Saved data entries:
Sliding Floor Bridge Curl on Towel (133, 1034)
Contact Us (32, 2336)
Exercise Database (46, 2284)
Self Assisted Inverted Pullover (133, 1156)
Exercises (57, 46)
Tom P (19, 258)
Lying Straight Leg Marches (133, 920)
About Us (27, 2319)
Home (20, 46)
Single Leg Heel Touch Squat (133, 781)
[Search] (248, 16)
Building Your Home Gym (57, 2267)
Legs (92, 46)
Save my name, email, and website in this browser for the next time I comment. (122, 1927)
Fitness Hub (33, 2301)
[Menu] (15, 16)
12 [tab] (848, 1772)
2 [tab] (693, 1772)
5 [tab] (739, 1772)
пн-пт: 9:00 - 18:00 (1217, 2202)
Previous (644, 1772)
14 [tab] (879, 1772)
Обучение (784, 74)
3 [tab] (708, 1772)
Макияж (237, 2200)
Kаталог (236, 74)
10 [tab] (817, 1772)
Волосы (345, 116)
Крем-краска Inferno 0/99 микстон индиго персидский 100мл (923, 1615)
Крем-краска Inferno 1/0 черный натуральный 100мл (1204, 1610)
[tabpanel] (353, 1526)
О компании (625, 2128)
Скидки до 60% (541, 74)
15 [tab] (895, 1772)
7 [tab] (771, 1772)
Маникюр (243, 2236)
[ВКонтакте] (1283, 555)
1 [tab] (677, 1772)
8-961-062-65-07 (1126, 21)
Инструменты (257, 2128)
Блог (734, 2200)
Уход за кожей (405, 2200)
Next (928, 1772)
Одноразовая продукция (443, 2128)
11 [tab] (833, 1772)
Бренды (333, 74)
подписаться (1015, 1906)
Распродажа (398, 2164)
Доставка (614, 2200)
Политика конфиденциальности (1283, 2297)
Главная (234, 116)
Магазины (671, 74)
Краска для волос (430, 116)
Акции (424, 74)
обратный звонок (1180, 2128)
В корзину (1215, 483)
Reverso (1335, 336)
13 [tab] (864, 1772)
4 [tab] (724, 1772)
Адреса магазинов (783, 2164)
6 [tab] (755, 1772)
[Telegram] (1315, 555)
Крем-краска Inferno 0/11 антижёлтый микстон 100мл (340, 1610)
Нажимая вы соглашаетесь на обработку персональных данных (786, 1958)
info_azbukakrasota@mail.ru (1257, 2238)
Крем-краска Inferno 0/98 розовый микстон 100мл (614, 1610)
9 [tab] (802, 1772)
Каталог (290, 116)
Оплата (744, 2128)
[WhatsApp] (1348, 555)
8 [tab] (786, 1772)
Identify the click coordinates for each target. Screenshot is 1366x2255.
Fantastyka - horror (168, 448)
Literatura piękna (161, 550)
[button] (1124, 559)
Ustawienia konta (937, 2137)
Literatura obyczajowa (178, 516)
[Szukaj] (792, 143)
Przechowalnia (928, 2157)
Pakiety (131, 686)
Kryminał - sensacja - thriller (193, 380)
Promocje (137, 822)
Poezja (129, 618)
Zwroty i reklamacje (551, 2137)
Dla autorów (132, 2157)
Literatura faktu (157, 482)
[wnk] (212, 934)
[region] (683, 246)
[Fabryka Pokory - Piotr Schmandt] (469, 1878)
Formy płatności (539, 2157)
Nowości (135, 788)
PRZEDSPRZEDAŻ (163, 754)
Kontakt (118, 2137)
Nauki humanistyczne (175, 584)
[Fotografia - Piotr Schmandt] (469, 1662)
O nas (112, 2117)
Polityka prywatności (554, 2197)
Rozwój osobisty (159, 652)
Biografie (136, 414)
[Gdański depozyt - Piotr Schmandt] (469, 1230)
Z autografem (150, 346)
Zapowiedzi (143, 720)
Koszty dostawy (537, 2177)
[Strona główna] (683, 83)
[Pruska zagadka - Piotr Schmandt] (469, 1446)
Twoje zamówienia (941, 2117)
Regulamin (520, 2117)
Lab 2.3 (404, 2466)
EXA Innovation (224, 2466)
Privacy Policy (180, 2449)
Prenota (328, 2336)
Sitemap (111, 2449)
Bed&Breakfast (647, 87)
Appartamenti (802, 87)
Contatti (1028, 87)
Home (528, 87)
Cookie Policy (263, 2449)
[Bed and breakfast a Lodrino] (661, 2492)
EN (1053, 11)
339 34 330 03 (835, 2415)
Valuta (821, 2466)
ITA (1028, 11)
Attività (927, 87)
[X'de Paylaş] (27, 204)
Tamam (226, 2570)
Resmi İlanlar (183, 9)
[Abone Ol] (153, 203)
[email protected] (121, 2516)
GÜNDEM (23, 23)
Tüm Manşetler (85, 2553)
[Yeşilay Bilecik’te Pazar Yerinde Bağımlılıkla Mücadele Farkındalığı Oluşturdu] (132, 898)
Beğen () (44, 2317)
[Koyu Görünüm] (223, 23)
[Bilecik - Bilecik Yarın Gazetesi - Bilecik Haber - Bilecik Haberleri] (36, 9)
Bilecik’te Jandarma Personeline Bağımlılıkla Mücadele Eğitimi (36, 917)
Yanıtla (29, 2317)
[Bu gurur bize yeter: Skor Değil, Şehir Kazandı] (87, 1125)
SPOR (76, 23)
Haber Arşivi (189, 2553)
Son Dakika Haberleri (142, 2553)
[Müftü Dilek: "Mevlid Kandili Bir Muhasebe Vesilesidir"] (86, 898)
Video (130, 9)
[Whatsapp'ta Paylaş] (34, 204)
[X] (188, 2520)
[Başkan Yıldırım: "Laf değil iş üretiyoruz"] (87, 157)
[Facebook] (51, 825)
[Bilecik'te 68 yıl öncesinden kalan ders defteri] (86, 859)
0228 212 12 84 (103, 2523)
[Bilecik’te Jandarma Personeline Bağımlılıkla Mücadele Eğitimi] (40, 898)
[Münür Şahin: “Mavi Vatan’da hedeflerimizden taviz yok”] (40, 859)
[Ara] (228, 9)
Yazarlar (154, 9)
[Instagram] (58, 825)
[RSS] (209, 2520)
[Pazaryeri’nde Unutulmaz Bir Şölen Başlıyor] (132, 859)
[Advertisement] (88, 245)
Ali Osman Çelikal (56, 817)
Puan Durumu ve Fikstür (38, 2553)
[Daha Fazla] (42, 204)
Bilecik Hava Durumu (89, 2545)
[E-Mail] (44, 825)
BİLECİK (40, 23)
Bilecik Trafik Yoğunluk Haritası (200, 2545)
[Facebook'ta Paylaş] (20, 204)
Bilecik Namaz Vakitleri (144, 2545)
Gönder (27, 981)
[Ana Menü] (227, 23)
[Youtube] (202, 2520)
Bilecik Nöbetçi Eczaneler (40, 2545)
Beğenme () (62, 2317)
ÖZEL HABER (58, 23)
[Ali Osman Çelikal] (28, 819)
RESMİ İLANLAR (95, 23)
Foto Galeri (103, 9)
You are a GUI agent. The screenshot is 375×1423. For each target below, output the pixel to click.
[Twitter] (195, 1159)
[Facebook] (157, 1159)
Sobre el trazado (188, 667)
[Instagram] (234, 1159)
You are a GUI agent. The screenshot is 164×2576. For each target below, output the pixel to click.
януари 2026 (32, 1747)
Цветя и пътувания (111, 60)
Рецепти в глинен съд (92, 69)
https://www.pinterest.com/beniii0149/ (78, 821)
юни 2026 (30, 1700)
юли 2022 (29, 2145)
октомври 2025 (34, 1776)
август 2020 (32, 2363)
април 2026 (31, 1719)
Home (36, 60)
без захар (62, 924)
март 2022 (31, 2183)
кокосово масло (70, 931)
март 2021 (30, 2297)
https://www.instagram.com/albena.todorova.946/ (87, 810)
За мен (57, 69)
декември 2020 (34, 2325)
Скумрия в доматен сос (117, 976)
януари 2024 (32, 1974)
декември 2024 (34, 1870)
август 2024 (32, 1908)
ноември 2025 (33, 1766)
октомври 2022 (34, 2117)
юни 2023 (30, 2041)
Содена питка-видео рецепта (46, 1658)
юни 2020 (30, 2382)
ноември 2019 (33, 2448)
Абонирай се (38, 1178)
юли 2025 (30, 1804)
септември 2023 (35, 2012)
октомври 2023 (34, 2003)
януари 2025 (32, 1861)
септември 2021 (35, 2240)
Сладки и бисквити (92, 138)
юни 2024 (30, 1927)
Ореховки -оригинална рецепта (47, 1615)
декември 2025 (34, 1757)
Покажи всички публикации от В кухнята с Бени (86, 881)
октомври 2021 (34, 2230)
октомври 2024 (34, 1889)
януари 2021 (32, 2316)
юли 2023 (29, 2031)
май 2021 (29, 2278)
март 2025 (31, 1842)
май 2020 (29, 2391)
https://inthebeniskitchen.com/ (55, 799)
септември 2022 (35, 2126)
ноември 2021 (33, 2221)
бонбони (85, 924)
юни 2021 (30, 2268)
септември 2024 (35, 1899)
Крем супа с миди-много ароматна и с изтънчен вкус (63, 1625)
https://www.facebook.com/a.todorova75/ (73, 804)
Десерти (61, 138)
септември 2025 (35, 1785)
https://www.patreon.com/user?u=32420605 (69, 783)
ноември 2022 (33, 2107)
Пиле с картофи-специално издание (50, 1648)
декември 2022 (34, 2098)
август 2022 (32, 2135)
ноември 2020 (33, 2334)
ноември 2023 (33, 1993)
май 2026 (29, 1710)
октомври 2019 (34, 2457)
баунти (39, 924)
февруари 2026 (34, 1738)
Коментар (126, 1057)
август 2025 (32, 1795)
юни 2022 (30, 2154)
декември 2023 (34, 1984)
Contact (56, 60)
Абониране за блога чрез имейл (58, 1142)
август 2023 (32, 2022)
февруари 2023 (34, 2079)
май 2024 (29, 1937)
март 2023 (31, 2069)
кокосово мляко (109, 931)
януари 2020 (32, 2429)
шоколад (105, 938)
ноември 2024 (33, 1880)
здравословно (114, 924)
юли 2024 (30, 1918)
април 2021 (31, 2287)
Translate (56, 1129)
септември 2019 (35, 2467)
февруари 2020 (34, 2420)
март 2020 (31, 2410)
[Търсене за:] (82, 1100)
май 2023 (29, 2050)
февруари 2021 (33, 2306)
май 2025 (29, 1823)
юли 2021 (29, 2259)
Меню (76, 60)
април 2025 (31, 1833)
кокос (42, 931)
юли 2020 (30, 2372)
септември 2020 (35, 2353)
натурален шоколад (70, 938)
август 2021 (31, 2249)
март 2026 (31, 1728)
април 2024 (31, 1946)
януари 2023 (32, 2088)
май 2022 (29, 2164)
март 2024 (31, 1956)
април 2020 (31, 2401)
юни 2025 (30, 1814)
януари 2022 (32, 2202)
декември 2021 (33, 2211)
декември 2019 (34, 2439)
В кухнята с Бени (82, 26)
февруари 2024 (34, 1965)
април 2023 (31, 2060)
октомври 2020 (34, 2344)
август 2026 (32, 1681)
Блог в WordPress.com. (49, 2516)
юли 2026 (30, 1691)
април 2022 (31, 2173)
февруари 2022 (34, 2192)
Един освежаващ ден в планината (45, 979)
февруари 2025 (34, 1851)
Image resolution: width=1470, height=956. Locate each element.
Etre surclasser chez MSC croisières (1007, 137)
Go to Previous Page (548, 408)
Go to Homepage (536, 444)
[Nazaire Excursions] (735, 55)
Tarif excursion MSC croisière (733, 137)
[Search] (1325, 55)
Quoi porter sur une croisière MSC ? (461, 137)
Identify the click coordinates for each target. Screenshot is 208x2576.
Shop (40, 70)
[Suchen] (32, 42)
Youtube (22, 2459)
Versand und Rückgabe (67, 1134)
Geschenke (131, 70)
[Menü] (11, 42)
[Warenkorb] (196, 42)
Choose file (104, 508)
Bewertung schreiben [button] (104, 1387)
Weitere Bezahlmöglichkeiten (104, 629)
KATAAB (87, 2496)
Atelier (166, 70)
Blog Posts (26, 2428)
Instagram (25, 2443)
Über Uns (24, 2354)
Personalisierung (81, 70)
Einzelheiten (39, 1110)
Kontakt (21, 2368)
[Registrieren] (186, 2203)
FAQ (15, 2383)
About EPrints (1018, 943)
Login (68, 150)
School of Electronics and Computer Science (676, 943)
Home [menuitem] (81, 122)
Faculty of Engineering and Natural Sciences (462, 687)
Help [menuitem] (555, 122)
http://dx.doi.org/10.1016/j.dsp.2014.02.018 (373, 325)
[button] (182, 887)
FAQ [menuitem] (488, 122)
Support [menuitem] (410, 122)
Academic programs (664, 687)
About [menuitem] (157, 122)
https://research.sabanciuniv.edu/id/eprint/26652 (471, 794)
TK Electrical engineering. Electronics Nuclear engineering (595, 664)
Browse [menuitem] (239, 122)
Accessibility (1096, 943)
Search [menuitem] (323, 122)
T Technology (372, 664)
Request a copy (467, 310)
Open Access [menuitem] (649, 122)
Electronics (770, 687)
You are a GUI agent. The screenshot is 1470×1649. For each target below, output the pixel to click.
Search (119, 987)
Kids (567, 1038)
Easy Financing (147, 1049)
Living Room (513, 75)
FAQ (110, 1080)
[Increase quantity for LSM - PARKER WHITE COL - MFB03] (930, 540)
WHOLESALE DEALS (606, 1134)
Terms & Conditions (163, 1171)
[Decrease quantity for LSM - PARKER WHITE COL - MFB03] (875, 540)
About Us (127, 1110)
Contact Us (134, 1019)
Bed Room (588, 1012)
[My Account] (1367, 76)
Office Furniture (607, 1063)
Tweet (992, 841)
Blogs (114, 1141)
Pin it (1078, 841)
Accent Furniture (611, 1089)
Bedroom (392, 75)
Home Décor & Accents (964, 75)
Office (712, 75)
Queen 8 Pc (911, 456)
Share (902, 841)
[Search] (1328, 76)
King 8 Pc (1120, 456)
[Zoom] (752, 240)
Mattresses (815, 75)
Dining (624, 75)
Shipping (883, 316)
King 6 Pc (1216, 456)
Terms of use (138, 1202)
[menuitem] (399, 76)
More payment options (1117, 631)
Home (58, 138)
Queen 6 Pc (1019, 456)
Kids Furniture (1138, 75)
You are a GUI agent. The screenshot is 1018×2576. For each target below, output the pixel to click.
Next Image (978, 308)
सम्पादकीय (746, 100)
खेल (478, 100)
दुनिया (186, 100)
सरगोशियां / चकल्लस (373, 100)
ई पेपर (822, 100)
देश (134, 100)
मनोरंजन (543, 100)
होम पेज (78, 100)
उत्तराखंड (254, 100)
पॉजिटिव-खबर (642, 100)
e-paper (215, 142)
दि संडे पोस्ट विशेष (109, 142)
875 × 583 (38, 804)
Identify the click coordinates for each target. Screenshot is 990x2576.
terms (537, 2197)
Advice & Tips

Exercise instructions: Among the entries above, some lines may hold the string "Literatura". State how many, and give nothing but the number.

Completed task: 3